Vertical restraints, ctd.

Earlier this week I summarized a portion of Gaynor and Town’s Handbook chapter on vertical restraints. If you’re already lost, go read that post. What follows is a bit more from the chapter.

Section 7.1.2 is a model of hospital-insurer vertical integration and its effect on hospital prices. I’ll spare you the math. The bottom line is:

A vertically integrated insurer pays its hospital marginal cost, which implies that under a disagreement with another hospital it will have lower disagreement expenditures. To summarize, in this framework, vertical integration leads the vertically integrated hospital to negotiate higher prices with other payers and the vertically integrated insurer to negotiate lower prices with the other hospitals in the market.

“Disagreement expenditures” are the costs of failing to negotiate an exchange. Basically, an integrated insurer — one that pays the hospital with which it is integrated marginal costs — can walk away from a negotiation with one of the hospitals with which it is not integrated at lower expense than it could if it were not integrated with any hospital. That’s just another way of saying marginal costs are the lowest costs an insurer can pay.

Hospital-insurer vertical integration has not been terribly common (Burns and Pauly, 2002). The growth of the phenomenon in the 1990s

coincided with the growth of managed care, and in particular with the perceived growth in managed care organizations’ negotiating power with hospitals. Nonetheless, there are reports that vertical integration and exclusive deals are on the increase in health care, in part because of elements of the health reform law in the US.

Vertical restraints need not entail integration. It also includes

exclusive dealing between physician practices and hospitals (usually for a specialized service, e.g. radiology, anesthesiology, or pathology), and mostfavored- nations clauses between insurers and providers, which require the provider to give the insurer a rate as low as it gives to any buyer (see Gaynor and Haas-Wilson, 1998; Haas-Wilson, 2003, for reviews of vertical issues in health care).

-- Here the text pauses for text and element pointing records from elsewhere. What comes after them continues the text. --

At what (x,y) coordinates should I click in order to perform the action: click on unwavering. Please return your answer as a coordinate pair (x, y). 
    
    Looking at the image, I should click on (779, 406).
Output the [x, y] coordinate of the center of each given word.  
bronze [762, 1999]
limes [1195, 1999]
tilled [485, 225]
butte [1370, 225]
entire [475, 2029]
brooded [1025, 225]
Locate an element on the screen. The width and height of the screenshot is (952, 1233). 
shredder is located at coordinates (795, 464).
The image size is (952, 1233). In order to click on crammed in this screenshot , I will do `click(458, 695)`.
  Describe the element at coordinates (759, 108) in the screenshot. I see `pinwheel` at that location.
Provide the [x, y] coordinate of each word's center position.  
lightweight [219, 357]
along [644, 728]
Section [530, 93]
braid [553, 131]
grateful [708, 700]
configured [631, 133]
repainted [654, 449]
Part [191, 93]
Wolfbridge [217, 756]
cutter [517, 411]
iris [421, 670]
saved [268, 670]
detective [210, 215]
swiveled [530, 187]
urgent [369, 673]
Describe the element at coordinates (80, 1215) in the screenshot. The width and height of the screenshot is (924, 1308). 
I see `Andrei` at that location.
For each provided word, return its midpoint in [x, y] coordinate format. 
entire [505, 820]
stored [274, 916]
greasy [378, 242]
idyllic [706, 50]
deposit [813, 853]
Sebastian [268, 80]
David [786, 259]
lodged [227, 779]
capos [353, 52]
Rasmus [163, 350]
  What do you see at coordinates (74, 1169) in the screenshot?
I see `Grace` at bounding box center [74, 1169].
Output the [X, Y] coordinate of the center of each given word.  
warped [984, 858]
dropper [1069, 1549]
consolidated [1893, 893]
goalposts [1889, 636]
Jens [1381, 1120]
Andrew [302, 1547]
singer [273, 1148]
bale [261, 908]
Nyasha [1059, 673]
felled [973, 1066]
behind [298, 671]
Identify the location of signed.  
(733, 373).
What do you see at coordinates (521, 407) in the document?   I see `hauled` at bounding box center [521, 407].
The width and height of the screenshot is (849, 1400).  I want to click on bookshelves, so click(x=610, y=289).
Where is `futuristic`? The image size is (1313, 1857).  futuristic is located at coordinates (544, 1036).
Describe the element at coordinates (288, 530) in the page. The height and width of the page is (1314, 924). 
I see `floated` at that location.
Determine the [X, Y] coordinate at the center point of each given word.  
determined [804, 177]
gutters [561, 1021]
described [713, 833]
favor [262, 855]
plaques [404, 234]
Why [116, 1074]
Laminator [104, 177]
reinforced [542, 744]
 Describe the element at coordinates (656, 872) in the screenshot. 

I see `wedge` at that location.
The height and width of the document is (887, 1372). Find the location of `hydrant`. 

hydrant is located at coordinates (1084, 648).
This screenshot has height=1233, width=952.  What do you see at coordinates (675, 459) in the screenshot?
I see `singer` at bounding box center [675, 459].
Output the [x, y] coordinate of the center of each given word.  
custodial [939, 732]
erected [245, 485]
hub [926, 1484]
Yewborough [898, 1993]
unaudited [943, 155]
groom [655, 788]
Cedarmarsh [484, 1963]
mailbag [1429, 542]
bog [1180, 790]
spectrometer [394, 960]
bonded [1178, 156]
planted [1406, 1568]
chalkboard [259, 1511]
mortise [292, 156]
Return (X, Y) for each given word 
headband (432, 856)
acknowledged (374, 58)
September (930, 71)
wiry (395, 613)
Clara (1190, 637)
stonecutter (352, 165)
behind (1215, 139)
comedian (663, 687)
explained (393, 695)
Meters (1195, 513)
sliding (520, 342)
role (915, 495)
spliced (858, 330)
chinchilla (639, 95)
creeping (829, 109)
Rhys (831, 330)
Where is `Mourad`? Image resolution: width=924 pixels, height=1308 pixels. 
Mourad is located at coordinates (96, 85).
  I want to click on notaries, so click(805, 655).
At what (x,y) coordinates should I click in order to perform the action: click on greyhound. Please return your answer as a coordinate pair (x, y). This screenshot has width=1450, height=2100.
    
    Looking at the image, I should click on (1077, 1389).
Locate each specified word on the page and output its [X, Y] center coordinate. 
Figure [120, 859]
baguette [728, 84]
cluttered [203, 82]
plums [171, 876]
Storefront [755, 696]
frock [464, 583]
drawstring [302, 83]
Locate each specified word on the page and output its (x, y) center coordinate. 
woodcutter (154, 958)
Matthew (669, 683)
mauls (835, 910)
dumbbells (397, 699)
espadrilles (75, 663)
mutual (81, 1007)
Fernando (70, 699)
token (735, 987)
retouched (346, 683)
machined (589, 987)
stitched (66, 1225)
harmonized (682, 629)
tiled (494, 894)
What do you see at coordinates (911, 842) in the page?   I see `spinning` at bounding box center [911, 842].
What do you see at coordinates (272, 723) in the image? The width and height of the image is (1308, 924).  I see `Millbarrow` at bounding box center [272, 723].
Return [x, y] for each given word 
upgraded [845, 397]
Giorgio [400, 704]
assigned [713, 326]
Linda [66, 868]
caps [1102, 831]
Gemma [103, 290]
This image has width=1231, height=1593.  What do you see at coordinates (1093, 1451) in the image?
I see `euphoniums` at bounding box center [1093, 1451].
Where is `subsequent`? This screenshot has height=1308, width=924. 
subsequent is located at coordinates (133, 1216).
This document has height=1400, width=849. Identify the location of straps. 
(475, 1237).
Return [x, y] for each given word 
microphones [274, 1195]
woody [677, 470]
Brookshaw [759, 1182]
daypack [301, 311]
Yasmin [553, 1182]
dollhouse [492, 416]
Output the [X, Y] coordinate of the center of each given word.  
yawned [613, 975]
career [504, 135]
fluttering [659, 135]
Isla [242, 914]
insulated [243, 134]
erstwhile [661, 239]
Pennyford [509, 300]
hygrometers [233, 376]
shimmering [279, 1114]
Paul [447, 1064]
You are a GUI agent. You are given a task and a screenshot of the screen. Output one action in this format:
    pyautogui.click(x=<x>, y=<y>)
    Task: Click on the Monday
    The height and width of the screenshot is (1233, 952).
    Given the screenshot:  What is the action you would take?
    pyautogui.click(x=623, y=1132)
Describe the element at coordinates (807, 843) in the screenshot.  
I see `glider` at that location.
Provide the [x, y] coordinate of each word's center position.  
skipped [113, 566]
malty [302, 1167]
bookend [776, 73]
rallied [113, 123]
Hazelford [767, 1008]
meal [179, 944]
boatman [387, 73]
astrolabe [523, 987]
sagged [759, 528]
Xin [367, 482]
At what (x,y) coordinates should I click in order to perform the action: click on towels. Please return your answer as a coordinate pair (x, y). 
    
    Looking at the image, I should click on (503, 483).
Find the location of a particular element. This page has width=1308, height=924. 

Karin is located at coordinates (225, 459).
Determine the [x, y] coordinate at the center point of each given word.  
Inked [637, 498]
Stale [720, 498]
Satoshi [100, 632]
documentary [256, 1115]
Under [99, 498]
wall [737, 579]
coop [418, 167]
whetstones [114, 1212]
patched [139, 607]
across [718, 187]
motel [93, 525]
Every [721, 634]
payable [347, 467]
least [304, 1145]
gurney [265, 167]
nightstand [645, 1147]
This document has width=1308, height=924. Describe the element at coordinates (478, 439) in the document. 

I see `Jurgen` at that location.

In spite of the interest in this topic, there is relatively little evidence on the effects of vertical restraints in health care. The evidence comes from reduced-form studies.

The remainder of the section focuses on hospital-physician relationships, which, at the moment, is not my key interest. (Provider-insurer integration is.) It seems there has been no recent empirical work on provider-insurer vertical restraints.

References

Burns, L. R. and Pauly, M. V. (2002). Integrated delivery networks: A detour on the road to integrated health care? Health Affairs, 21(4), 128-143.

Gaynor, M. and Haas-Wilson, D. (1998). Vertical relations in health care markets. In M. A. Morrisey (Ed.), Managed care and changing health care markets (pp. 140 163). Washington, DC: AEI Press, chapter 7.

Haas-Wilson, D. (2003). Managed care and monopoly power: The antitrust challenge. Cambridge, MA: Harvard University Press.